By keeping me at home for so much of the past year, the pandemic has prolonged the life of my 2019-vintage Pixel 3a phone to an unnatural degree. But the cushy, stay-home lifestyle this Android device has enjoyed has not prevented one sign of smartphone age: a dwindling amount of available storage.
The easiest way to free up a bunch of space is to get rid of apps you haven’t been using. In any version of Android, the Play Store should let you sort your list of installed apps by when they were last used, but the current Android 11 provides a more direct reminder: If you don’t use an app for long enough, the system will automatically reset its permissions to zero.
The resulting lists of apps with removed permissions reminded me of how long I’d used a bunch of travel apps, but they’ve also spotlighted apps that I had lost interest in using even before the pandemic.
But as I’ve been removing various apps from smartphone, I’m also not only adding some but paying for them.
That’s not a matter of storage space but privacy. As I’ve realized in covering privacy fears over phone apps–as in, the evidence-starved assertion that TikTok is uniquely dangerous–ad-supported apps can allow for the collection and subsequent resale of more data than you might imagine.
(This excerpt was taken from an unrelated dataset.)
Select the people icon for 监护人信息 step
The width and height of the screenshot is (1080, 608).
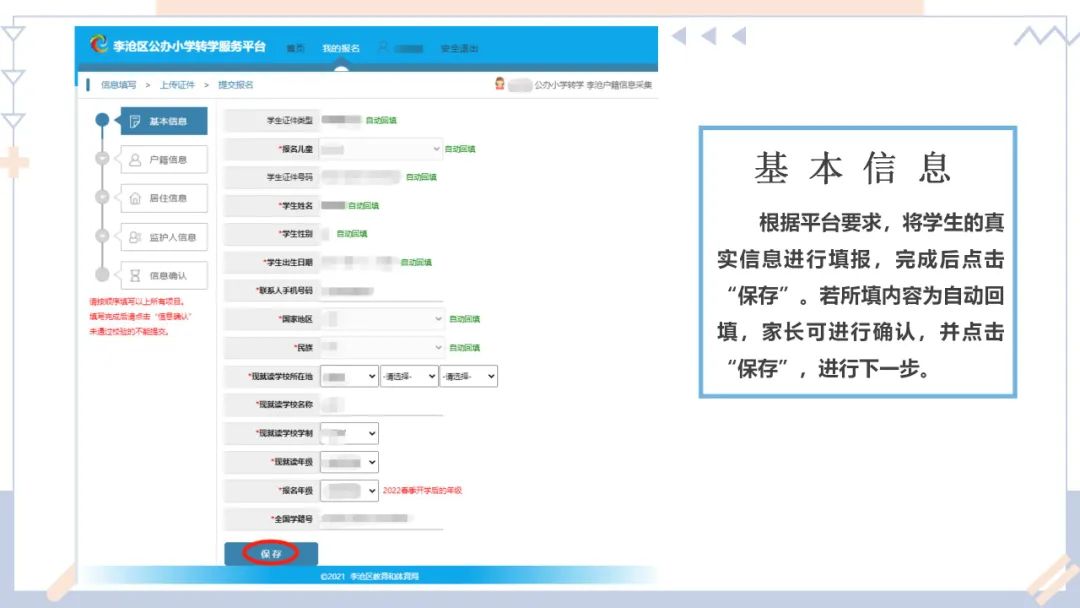coord(136,236)
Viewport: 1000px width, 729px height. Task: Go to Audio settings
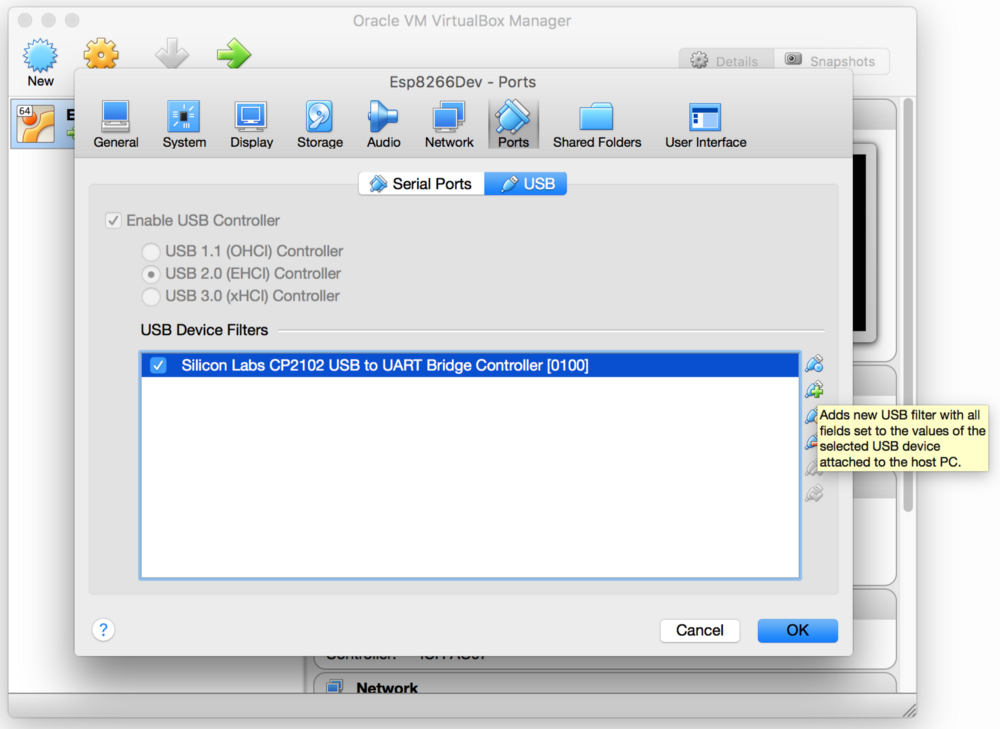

The simplest way to solve that concern is to pay for the app–either by upgrading to an ad-free version with in an-app payment (as I did last year with Flightradar24), or by switching to a competing app if the title in question doesn’t allow that option.
And that’s why I finally have a new weather app: After years of relying on Yahoo Weather and then starting to get grumpy over the space devoted in its interface to ads, I finally deleted it. In its place, I installed Today Weather, the pick of multiple reviewers, and then paid the $6.99 lifetime fee for ad-free operation with premium features enabled. Now I have a better set of forecasting tools without any ads and the tracking that goes on behind them.
And yes, this app takes up about a third of the space than Yahoo Weather did. On an aging device like my Pixel 3a, every little byte counts.